If you do manage to figure out how to do something with it and find a comfortable way to use it, there’s actually nothing worthwhile to do with the Apple Watch that you can’t do just as easily with an iPhone. Okay fine, that’s not all the way true but it’s not too much of an exaggeration. Most Watch apps just end up being a shell of the iPhone app.

  • So, what is the Apple Watch good for? An piece from MartianCraft’s Richard Turton over at Medium tells us that the best experiences with the Apple Watch are the ones where interactions are kept to a minimum. A tap here. A glance there. Or better yet, raising your wrist and asking your personal assistant to add an item to your shopping list, start a timer, or send a quick message to someone special.

The watch is not just a small-screened iPhone, in the same way that an iPhone is not just a small-screened Mac. The usage patterns, interactions and user intentions are completely different. No matter how great the watch hardware becomes, users are never going to want to interact with it for more than a few seconds.

  • Apps are awful, notifications are great, but here’s the thing: the Apple Watch turned one year old last month. Apple CEO Tim Cook describes sales as “meeting expectations”, and whatever that means, it’s still probably too early to tell if the Apple Watch is a success or a failure. MG Siegler says that there’s a good chance it won’t be as popular as the iPhone (it’s hard to think of anything that is as popular as the iPhone), but without any kind of hardware revision, it’s impossible to tell, and the only thing we can do is wait and see.

The point here isn’t to compare the two devices — an Apple Watch is just about as comparable to a watch as an iPhone is to a phone.

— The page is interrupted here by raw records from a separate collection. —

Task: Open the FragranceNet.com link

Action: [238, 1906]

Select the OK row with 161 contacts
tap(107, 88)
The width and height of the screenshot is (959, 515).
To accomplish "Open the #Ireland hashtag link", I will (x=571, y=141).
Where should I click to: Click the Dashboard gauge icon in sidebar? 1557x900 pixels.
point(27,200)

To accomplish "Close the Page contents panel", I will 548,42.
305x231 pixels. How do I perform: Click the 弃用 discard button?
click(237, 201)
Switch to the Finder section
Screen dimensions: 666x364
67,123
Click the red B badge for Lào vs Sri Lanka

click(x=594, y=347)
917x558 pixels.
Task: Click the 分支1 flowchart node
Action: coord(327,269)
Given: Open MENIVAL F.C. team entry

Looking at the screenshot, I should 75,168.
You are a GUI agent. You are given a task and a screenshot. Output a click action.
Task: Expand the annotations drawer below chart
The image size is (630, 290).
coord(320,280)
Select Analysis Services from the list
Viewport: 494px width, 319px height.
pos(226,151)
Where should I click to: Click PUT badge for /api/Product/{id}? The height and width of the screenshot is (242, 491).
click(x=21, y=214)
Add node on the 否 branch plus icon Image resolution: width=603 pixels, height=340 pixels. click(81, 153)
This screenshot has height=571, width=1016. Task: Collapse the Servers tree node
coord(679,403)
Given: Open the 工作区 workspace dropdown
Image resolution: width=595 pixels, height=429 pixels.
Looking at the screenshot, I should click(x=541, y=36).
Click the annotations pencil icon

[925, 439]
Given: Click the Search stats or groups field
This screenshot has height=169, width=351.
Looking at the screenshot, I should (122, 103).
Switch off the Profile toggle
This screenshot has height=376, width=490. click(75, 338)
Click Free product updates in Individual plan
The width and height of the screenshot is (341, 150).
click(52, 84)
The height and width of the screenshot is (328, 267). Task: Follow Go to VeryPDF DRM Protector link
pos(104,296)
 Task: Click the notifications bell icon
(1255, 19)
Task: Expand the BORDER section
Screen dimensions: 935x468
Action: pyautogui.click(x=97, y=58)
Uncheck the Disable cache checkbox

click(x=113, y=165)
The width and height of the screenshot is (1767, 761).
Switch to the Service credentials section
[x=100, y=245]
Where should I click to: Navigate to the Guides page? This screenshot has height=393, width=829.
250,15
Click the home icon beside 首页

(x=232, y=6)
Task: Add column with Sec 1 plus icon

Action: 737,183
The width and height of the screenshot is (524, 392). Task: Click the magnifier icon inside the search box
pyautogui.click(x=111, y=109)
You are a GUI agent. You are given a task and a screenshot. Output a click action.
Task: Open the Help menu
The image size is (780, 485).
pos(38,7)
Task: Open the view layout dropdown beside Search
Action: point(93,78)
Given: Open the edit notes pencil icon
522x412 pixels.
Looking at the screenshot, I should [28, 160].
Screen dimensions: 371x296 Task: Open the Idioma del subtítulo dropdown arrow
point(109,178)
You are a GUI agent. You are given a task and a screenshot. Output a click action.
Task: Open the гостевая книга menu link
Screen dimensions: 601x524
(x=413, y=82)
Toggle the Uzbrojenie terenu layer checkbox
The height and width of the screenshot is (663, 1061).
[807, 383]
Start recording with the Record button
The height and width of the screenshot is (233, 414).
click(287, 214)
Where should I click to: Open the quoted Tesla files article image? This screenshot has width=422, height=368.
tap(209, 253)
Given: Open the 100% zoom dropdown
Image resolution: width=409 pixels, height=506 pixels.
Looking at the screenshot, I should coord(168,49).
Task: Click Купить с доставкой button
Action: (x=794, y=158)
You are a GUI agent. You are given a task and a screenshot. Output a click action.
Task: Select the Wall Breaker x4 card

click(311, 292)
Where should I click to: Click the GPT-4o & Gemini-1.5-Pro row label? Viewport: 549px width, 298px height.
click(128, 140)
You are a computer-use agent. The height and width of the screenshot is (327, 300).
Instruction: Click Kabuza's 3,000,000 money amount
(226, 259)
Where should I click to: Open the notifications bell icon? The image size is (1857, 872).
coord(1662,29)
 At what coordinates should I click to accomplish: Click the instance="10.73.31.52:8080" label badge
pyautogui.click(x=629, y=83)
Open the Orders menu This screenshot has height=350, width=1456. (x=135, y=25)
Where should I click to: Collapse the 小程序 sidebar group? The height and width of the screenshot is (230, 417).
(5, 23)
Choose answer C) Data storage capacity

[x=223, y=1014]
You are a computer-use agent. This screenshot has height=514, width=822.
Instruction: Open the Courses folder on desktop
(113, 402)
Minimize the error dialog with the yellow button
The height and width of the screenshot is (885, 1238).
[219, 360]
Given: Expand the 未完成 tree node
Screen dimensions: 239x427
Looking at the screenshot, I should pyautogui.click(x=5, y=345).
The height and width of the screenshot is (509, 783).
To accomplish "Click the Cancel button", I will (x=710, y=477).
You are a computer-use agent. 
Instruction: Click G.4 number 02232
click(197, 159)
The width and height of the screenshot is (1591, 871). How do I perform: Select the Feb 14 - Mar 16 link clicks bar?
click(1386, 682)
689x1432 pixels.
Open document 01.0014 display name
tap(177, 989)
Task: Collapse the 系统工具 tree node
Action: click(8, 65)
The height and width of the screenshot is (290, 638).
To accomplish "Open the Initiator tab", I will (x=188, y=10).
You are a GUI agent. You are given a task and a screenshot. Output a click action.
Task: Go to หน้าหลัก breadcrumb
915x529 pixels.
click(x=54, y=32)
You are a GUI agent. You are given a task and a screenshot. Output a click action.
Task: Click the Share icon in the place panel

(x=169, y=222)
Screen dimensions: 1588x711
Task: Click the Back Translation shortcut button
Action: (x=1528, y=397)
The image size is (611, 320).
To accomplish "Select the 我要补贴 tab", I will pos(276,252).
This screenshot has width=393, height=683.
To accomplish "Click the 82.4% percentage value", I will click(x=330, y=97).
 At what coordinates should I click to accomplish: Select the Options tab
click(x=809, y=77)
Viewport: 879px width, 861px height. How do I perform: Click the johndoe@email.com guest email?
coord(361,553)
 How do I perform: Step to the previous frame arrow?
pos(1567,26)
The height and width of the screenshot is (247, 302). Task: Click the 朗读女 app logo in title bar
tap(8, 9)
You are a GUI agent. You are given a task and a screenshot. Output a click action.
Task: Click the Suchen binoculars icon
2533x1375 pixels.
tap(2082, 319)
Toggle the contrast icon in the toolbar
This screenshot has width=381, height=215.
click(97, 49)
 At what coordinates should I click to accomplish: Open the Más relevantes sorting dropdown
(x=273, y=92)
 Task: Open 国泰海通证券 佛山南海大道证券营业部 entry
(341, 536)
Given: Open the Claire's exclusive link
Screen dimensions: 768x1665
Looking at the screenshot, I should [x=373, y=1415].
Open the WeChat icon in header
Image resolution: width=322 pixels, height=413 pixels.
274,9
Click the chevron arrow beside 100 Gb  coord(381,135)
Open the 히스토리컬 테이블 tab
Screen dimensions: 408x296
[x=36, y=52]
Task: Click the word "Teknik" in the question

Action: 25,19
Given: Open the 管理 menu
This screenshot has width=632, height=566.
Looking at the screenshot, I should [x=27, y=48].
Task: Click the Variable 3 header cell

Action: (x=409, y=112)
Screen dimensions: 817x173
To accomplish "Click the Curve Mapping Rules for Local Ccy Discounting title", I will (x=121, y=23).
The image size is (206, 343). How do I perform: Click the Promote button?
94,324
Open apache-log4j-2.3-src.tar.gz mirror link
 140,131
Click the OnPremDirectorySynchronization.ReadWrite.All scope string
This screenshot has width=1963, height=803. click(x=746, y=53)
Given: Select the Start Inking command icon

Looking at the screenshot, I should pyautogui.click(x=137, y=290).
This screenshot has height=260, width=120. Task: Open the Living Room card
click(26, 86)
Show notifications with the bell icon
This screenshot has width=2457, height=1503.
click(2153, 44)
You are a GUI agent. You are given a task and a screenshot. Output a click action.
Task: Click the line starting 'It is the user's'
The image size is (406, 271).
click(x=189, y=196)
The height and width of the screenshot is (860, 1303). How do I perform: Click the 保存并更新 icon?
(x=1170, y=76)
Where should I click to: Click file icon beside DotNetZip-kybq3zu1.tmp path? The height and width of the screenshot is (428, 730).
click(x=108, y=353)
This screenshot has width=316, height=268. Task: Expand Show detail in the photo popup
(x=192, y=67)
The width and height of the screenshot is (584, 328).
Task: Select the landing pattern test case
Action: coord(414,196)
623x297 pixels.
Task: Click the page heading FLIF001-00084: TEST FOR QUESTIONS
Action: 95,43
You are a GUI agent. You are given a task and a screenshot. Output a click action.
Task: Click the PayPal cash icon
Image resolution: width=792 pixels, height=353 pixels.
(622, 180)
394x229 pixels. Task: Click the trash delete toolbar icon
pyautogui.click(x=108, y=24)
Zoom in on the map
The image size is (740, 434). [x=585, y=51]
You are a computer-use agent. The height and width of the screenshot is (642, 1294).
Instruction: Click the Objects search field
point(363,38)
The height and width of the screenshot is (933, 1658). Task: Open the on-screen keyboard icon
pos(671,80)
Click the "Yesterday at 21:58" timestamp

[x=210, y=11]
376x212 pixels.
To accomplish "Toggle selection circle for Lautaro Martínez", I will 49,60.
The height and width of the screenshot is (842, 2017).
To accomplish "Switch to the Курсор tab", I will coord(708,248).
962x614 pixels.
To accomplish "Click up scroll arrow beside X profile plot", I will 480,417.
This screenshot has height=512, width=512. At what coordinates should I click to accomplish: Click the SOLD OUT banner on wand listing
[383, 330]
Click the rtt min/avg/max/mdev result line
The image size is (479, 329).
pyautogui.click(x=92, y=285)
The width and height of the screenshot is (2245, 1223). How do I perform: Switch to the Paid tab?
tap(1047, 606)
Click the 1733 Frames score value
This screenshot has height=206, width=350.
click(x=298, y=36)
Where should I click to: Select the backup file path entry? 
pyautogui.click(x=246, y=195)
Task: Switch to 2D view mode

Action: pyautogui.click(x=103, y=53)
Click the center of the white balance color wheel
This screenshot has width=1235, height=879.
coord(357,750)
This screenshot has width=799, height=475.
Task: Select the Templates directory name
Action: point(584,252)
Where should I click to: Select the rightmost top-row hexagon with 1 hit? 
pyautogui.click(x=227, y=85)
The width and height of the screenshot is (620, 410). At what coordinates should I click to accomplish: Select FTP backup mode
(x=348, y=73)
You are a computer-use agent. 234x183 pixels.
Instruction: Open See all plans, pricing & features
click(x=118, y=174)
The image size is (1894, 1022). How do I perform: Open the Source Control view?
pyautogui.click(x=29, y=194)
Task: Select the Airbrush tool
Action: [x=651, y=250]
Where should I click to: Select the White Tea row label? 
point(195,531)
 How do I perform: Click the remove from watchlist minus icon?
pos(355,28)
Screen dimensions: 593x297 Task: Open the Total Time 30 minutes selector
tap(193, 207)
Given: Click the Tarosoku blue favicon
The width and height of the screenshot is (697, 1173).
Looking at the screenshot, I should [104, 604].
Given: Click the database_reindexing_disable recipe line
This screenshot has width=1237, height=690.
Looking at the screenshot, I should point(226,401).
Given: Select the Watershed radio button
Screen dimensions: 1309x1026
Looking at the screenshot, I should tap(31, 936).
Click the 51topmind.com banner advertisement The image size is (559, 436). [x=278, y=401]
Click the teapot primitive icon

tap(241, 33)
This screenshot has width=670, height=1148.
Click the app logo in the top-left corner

But it does provide an interesting context for Apple’s fledgling business — a new product category which has come under a lot of scrutiny since its launch a year ago. Many have called it a “flop,” which, again, is interesting in context.

Notable Replies

  1. I personally find Emjoi annoying and counter productive, where in days gone by a simple ASCII smiley face :- ) or wink ;- ) would have sufficed we now have an over abundance of pointless and time wasting items to put in to messages which IMHO yet again reduces the overall clarity and quality of conversation.